• PROBLEM STATEMENT:
Answer these questions from the text below on the arrest-based list.
1. According to Crockford, computer programs and algorithms are as biased as whom?
2. How many years of CPD arrest records does the list use as an input for the SSL?
3. What share of the felony cases filed in Cook County Court between 2005 and 2009 never ended in a conviction, according to the Convicted in Cook review?

• TEXT SEGMENT:
■ ■ ■ ■
Crockford says that computer programs and algorithms are as biased as the people who create them, citing examples like facial recognition programs created by white programmers that can’t recognize black people and how Facebook algorithms that determine hate speech favor white men over black children.
The city has declined multiple requests to clarify what happens to people who are placed on the list or have a high SSL number, though documents referenced above indicate that more police may be deployed to areas where individuals have high SSL scores.
4. The list is based on arrests—not convictions
The list uses the four most recent years of CPD arrest records—rather than convictions—as an input for the SSL, meaning people may end up on the list for crimes they have not committed.
Convicted in Cook, a project of Smart Chicago Collaborative’s Civic Works Project, reviewed felony cases filed in Cook County Court between 2005 and 2009 and found that about 6 percent of the felony cases filed never ended in a conviction. The number is relatively low but still significant. Additionally, nationwide about 90 percent of felony convictions result from a plea deal, a matter of contention among criminal justice reformers.
In addition, Crockford and other activists are concerned that individuals who have served their time will continue to be under suspicion. “Even when people have finished their sentences and served their time,” says Crockford, the list shows “you can never really escape the collateral consequences. It makes it really difficult to imagine how someone can escape from the criminal system.”
■ ■ ■ ■
• SUPPLIED DATA:
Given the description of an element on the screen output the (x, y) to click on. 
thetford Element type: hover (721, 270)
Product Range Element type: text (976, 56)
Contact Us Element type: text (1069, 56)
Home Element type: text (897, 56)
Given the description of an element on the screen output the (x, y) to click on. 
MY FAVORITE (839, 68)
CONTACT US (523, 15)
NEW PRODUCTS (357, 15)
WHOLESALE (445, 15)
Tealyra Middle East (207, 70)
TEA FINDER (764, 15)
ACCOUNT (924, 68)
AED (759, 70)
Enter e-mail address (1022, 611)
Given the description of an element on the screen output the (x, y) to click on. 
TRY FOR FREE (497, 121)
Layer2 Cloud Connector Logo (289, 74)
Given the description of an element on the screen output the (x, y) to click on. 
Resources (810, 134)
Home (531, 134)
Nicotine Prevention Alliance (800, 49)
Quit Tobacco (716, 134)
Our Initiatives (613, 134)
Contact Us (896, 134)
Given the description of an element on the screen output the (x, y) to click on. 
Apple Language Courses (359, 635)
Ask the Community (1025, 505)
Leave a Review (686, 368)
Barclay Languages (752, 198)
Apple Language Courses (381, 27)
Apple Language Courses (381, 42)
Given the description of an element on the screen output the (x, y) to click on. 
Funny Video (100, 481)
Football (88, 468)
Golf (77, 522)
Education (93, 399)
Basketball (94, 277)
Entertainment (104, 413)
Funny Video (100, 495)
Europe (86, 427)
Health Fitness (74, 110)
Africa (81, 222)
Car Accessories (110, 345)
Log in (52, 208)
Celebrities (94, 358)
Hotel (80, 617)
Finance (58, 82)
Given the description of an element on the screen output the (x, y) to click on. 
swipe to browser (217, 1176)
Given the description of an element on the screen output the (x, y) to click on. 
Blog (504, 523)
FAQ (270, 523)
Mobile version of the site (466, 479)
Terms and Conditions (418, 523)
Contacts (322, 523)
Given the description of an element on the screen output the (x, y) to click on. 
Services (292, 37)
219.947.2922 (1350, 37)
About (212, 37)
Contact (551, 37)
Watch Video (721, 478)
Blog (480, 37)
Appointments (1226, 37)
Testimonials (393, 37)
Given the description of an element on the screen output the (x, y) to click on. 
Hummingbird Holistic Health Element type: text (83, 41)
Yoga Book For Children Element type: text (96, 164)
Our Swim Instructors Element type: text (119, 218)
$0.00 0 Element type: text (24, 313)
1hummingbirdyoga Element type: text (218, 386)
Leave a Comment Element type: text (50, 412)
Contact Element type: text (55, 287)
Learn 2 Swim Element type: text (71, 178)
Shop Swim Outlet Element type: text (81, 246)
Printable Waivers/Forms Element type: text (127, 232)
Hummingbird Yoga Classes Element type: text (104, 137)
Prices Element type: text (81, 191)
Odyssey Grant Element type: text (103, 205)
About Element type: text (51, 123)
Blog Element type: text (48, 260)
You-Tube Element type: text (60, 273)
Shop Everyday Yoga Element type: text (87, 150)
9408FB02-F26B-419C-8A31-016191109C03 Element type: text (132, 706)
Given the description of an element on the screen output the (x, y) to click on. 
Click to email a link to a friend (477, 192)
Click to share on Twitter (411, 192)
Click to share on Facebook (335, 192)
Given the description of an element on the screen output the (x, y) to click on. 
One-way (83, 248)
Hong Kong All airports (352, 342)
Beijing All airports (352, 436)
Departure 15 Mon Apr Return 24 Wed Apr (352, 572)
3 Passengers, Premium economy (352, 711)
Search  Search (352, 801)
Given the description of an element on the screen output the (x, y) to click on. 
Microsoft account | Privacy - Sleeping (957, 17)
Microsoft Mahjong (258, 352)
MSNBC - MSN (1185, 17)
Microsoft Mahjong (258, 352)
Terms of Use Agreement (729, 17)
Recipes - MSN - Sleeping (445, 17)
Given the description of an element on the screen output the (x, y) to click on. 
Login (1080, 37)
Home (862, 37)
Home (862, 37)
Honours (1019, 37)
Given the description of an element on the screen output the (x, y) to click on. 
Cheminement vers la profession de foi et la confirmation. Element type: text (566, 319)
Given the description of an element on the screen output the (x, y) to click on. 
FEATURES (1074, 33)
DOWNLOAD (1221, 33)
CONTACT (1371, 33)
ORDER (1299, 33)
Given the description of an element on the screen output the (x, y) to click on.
■ ■ ■ ■
• YOUR RESPONSE:
1. The people who create them.
2. The four most recent years.
3. About 6 percent.